Edit the part of the listing that opens with the line containing "Where should I click to: Click womens" and closes with the line containing "pyautogui.click(x=201, y=43)", changing "Invoice Settings" to "Billing Settings" and leaving everything else untouched. Return only those lines.

[begin Supplied information]

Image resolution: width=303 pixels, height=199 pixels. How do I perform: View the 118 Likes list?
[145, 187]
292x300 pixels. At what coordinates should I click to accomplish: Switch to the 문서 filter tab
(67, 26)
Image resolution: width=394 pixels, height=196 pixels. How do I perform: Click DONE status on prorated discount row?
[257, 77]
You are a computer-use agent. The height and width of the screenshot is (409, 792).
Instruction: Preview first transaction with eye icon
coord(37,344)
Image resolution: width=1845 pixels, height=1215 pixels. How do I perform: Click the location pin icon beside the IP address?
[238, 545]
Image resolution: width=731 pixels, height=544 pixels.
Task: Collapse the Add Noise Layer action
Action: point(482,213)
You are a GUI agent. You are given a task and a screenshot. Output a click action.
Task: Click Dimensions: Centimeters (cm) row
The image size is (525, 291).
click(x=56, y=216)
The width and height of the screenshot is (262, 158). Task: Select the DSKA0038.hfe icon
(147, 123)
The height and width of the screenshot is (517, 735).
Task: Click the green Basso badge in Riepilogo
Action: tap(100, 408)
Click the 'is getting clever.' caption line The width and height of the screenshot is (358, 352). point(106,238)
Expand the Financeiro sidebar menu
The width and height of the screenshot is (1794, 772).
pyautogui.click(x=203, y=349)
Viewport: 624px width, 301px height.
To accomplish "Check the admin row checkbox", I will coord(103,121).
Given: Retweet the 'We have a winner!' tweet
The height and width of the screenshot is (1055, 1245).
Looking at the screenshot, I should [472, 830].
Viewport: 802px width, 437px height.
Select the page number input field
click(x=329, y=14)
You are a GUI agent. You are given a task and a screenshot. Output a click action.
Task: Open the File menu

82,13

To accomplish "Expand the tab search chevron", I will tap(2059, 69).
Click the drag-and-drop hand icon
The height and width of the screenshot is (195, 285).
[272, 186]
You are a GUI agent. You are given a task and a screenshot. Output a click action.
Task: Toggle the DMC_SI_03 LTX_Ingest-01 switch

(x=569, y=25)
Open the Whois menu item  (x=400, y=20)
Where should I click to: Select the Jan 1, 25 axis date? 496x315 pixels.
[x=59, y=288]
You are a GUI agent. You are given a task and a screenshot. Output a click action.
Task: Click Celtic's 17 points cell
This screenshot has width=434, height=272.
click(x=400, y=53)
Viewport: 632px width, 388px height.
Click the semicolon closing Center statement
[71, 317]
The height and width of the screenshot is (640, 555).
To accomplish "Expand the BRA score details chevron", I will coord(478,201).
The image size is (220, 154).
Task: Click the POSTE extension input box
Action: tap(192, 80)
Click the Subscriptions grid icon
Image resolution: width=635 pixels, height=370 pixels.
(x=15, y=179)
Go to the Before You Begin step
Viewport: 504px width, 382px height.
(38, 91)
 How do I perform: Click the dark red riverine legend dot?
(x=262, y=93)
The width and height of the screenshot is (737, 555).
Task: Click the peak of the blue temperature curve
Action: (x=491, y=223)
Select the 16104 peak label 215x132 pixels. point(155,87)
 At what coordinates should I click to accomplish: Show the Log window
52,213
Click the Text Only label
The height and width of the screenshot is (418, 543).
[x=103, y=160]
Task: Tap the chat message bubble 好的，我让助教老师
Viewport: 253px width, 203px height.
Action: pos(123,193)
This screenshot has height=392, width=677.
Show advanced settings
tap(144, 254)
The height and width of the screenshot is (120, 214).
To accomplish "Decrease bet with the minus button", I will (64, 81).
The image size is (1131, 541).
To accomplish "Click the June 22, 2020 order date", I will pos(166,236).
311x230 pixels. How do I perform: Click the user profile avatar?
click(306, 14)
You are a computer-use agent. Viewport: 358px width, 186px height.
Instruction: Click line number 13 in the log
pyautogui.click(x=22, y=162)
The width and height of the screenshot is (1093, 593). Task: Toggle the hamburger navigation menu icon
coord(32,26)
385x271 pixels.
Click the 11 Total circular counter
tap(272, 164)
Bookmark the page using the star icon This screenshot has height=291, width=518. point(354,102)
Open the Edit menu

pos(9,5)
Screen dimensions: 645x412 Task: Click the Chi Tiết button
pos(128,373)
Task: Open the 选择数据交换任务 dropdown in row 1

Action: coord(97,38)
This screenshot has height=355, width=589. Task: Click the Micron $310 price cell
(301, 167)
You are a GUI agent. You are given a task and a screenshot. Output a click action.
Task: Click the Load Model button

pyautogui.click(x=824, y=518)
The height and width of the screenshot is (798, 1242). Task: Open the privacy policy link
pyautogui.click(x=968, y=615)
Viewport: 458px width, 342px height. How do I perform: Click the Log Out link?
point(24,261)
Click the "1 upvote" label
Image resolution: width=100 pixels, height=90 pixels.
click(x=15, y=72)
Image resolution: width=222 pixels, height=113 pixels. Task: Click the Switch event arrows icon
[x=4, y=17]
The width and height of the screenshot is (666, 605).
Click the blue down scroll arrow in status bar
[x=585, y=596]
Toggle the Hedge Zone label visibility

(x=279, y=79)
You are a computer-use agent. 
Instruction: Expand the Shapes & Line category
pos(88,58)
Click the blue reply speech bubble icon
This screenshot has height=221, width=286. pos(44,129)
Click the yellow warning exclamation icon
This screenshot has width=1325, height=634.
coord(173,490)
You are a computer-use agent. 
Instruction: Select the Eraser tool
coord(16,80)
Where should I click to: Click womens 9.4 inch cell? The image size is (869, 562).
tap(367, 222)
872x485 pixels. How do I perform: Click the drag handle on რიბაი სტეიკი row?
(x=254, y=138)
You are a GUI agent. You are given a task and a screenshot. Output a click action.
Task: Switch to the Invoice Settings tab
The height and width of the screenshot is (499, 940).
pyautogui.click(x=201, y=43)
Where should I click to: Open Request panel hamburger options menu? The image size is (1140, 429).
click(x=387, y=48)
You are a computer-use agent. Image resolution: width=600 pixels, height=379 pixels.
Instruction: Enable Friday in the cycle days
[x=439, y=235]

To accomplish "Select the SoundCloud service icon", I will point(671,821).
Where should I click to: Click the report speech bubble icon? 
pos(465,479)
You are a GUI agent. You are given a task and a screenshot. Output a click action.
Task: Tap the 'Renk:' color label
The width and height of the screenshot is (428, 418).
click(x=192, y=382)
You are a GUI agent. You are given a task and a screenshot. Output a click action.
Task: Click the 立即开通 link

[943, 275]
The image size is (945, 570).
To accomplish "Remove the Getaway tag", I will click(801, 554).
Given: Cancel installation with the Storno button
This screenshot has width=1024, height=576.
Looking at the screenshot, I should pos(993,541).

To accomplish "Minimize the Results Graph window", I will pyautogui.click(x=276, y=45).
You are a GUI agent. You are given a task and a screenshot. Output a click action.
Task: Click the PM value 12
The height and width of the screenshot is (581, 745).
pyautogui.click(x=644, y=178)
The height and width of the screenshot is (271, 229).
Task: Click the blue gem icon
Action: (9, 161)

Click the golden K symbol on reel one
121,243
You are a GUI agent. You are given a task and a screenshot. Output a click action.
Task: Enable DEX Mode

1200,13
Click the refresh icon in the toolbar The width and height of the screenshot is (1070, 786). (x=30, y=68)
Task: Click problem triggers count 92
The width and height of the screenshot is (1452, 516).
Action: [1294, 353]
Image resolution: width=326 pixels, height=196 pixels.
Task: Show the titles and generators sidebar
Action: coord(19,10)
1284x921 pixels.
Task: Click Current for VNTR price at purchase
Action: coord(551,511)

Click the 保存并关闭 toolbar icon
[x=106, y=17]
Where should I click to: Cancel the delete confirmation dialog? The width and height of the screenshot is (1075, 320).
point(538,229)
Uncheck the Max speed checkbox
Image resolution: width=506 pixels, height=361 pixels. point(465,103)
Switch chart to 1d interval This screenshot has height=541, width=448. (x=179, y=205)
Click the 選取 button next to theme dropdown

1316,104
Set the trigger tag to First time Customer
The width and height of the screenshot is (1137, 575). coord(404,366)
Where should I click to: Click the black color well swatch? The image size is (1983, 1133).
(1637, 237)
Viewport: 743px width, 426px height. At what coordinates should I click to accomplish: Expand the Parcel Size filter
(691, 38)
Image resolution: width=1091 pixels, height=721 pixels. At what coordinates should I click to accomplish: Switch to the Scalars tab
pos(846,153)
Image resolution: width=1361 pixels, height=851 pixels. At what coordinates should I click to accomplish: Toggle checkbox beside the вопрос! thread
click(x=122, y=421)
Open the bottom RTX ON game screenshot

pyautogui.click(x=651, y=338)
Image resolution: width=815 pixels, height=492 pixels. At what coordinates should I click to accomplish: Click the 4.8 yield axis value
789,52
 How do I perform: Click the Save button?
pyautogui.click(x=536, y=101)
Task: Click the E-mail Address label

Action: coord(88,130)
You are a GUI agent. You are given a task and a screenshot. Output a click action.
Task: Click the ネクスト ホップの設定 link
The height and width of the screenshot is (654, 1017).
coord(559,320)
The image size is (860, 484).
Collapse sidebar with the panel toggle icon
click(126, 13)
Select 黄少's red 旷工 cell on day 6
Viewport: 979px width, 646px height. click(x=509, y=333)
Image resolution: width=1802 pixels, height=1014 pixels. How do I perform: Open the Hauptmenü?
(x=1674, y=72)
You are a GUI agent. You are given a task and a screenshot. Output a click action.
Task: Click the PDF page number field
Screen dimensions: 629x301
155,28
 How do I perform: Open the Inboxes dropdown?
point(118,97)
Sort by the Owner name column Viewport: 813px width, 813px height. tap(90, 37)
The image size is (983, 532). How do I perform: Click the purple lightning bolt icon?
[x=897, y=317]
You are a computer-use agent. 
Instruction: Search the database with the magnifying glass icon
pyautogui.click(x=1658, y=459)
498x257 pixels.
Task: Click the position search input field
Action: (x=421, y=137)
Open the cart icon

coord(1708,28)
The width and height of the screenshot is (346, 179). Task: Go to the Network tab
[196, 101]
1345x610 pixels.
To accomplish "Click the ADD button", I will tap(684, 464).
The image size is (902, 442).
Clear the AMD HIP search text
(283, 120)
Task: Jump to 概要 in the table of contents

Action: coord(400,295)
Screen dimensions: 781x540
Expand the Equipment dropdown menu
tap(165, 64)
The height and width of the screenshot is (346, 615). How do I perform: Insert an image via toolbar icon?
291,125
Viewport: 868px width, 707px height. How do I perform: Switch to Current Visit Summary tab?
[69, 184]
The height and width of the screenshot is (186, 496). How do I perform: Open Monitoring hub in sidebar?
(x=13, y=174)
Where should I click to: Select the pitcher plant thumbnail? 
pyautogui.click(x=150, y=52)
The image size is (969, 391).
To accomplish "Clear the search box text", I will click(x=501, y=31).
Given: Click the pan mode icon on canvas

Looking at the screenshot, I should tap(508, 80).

[end Supplied information]

• In response:
Where should I click to: Click womens 9.4 inch cell? The image size is (869, 562).
tap(367, 222)
872x485 pixels. How do I perform: Click the drag handle on რიბაი სტეიკი row?
(x=254, y=138)
You are a GUI agent. You are given a task and a screenshot. Output a click action.
Task: Switch to the Billing Settings tab
The height and width of the screenshot is (499, 940).
pyautogui.click(x=201, y=43)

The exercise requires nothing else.